The messages — passed along through the US and France — warned the terror group that any action taken against the offshore Karish gas field would provoke a strong IDF response, Channel 12 reported.

In a Monday interview with the pro-Hezbollah Al Maydeen outlet, Nasrallah warned that all Israeli land and sea “targets” are within the range of his group’s missiles, in the latest series of threats against the Jewish state amid an ongoing maritime dispute.

He said Hezbollah would act if Israel moved forward with plans to extract gas from the Karish gas field, a natural gas reservoir located in the Eastern Mediterranean.

Israel and Lebanon, which do not have diplomatic relations, have been engaged in indirect talks mediated by the US over the rights to the offshore gas field as well as to demarcate a maritime border between the two countries.

According to Channel 12, Israel is pressing Washington to try and reach an agreement with Lebanon in the coming weeks — before it is set to begin extracting gas from Karish in September. Nasrallah on Monday warned Israel against moving forward with such plans in the absence of a maritime deal that meets his demands regarding gas rights in the disputed waters.

“We’ve set our goals… and won’t hesitate or hold back in achieving them,” he said.

Last week, Prime Minister Yair Lapid flew over Karish in an apparent move to underline Israeli sovereignty over the site.

Hezbollah has escalated its rhetoric and actions over the border dispute since Israel moved a gas drilling vessel into the field, which Lebanon claims is a disputed area. In its boldest move, Hezbollah sent four drones toward the Karish platform late last month, all of which were intercepted by the Israel Defense Forces.

Nasrallah warned at the time that the drones sent to Karish were “only the beginning,” and that his group would go to war over the field.

On Monday, Nasrallah said the drone attack by Hezbollah was initiated in response to “violations” of Lebanon’s airspace by Israel. He claimed that such encroachments by Israel have been reduced since the terror group’s UAV operation.

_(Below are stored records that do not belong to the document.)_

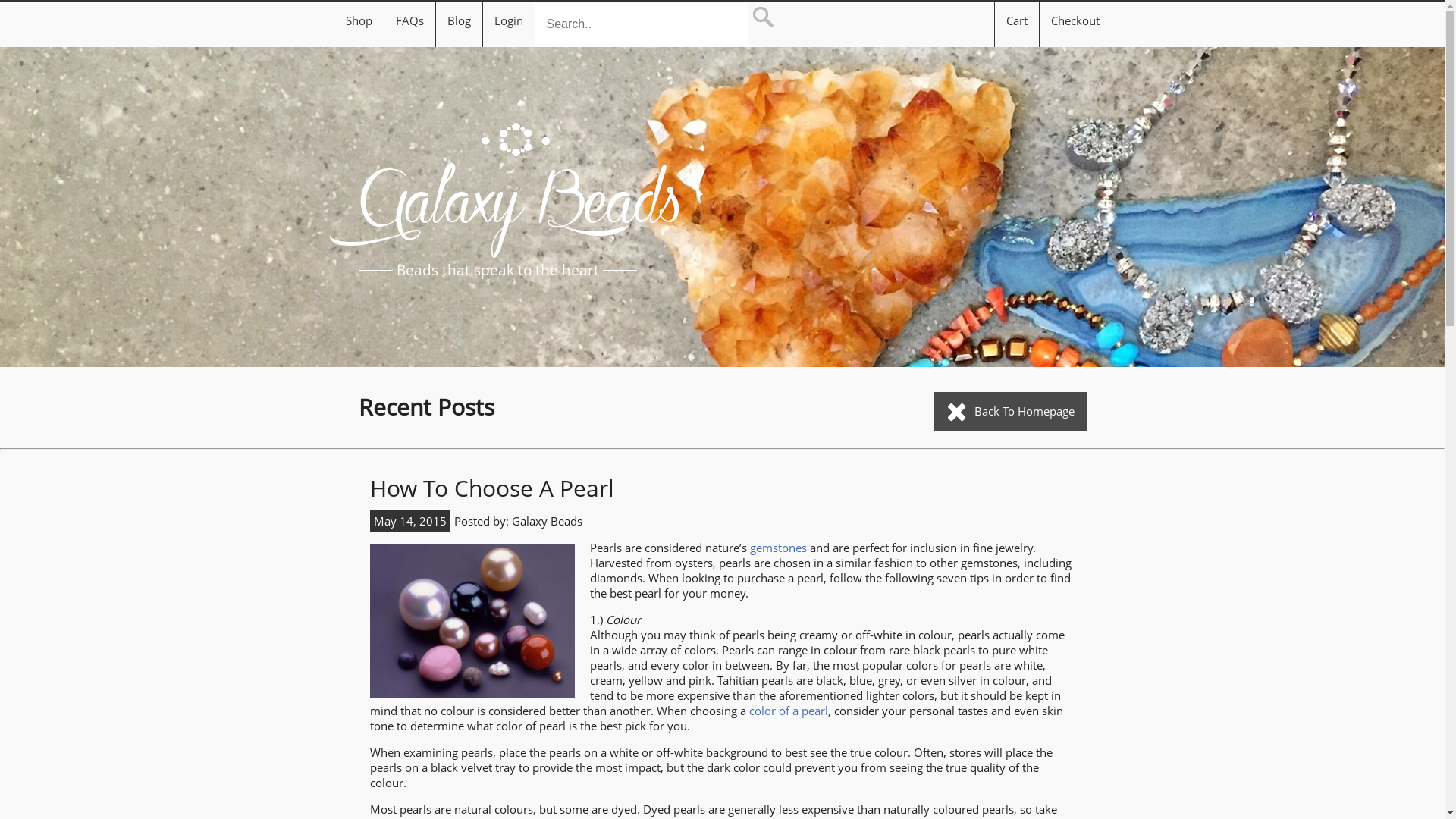
color of a pearl Element type: text (788, 710)
Login Element type: text (508, 20)
Galaxy Beads Element type: text (519, 208)
gemstones Element type: text (779, 547)
Back To Homepage Element type: text (1010, 411)
Checkout Element type: text (1075, 24)
Cart Element type: text (1015, 24)
May 14, 2015 Element type: text (409, 520)
Galaxy Beads Element type: text (546, 520)
Shop Element type: text (358, 20)
FAQs Element type: text (409, 20)
Blog Element type: text (458, 20)
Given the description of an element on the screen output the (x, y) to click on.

Amid the escalation in tensions, the IDF has instituted a strict security ring around Karish and Israel’s territorial waters more broadly, with regular naval patrols, Channel 12 said. IAF and IDF troops stationed along the Lebanon border have also been placed on heightened alert.

Former National Security Council chairman Yaakov Amidror told Channel 12 that Israel still must take Nasrallah’s warnings seriously. “If there’s no agreement [on Karish] when the time comes to extract the gas out from the sea, one must assume there’ll be a war. Hopefully there won’t be, but that can’t be the assumption,” he said.

US Energy Envoy Amos Hochstein visited the region last month and managed to convince Lebanon to come down from an earlier claim to a massive maritime zone that included Karish, which Israel seeks to develop as it tries to position itself as a natural gas supplier to Europe.

Nasrallah said Monday that “the Americans distracted Lebanon” with the negotiations as Israel began efforts to extract gas from the Eastern Mediterranean. He also claimed that the US “pressured” Lebanon to agree to Israel’s demands regarding the maritime border.

“The Lebanese state is incapable of making the right decision that would protect Lebanon and its riches, therefore the resistance must take this decision,” Nasrallah said, a further shot at the government in Beirut.

The Hezbollah leader clarified that his claims are not just in regards to Karish, but rather “all of the oil and gas fields looted by Israel in Palestine’s waters.